There are now multiple pending investigations hanging over the league, including a joint effort led by the league and the NWSL Players Association (law firm Covington & Burling was retained to lead the independent investigation) and U.S. Soccer’s, run by former U.S. Deputy Attorney General Sally Yates. It may be months until those investigations conclude, and perhaps even longer before we know the full extent of what they uncover. 

The past few days can be perhaps best described as a horrifying but all-too-familiar case of NWSL whiplash. On Saturday, a tense final ended with one of the league’s most exciting teams, with one of its most exciting young players, lifting the championship trophy. On Monday, Hensley-Clancey’s reporting provided yet another reality check in a season full of them. 
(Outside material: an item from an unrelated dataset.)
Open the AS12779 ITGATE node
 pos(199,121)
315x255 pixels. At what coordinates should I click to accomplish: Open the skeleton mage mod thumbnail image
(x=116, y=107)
Taken together, the state of the league following the 2021 NWSL season can be summed up by  a phrase seen on banners across Providence Park and other NWSL stadiums this season.

“You knew.”

How many people in power watched this sort of behavior happen and did nothing? How many turned a blind eye to players trying to alert them to misconduct, whether it was through official channels (to the extent that any existed) or quiet cries for help? 

It’s clear now that NWSL players have been trying the best they could. Christen Press first attempted to report Dames in 2014. Mana Shim tried to tell the Portland Thorns about Paul Riley in 2015. Both continued on as coaches through 2021. Culpability lies with people in power at every level, from teams to the league’s front office to U.S. Soccer.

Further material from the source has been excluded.